Source information:
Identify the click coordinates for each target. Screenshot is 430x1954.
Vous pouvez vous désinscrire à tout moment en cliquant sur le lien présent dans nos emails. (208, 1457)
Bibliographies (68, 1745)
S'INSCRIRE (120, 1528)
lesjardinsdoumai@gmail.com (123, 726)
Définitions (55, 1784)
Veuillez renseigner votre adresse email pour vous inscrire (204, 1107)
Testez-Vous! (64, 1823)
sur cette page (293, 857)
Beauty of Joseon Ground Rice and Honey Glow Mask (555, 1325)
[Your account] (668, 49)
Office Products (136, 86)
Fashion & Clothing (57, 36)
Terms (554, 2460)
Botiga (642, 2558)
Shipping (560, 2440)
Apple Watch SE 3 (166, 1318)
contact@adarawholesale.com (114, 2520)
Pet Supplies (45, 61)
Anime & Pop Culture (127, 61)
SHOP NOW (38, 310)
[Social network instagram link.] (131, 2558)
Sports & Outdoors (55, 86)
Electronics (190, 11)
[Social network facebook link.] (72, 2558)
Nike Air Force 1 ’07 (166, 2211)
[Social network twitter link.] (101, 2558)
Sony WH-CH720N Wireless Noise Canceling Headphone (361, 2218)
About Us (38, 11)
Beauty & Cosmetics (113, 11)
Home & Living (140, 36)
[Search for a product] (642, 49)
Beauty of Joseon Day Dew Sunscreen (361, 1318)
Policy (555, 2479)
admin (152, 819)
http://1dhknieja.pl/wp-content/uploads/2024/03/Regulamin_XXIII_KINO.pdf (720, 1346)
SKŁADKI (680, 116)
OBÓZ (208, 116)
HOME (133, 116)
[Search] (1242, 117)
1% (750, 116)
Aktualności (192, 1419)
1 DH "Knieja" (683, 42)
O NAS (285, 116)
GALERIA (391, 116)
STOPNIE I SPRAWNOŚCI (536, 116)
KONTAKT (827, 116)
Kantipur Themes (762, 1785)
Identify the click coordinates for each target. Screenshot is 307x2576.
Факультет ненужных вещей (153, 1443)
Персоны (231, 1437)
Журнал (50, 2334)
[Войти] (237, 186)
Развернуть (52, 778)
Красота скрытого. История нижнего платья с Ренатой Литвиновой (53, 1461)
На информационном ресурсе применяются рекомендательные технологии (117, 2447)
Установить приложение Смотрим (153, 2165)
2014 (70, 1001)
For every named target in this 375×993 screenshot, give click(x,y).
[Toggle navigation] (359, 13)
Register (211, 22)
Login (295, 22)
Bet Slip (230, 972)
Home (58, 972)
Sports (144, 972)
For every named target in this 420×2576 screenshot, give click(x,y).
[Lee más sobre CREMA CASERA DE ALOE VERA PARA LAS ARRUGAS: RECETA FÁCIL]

Required work: Return a word-for-word copy of the lines above from the one holding "SHOP NOW (38, 310)" through the one holding "GALERIA (391, 116)", with both of them included and nothing besides.

Completed exercise:
SHOP NOW (38, 310)
[Social network instagram link.] (131, 2558)
Sports & Outdoors (55, 86)
Electronics (190, 11)
[Social network facebook link.] (72, 2558)
Nike Air Force 1 ’07 (166, 2211)
[Social network twitter link.] (101, 2558)
Sony WH-CH720N Wireless Noise Canceling Headphone (361, 2218)
About Us (38, 11)
Beauty & Cosmetics (113, 11)
Home & Living (140, 36)
[Search for a product] (642, 49)
Beauty of Joseon Day Dew Sunscreen (361, 1318)
Policy (555, 2479)
admin (152, 819)
http://1dhknieja.pl/wp-content/uploads/2024/03/Regulamin_XXIII_KINO.pdf (720, 1346)
SKŁADKI (680, 116)
OBÓZ (208, 116)
HOME (133, 116)
[Search] (1242, 117)
1% (750, 116)
Aktualności (192, 1419)
1 DH "Knieja" (683, 42)
O NAS (285, 116)
GALERIA (391, 116)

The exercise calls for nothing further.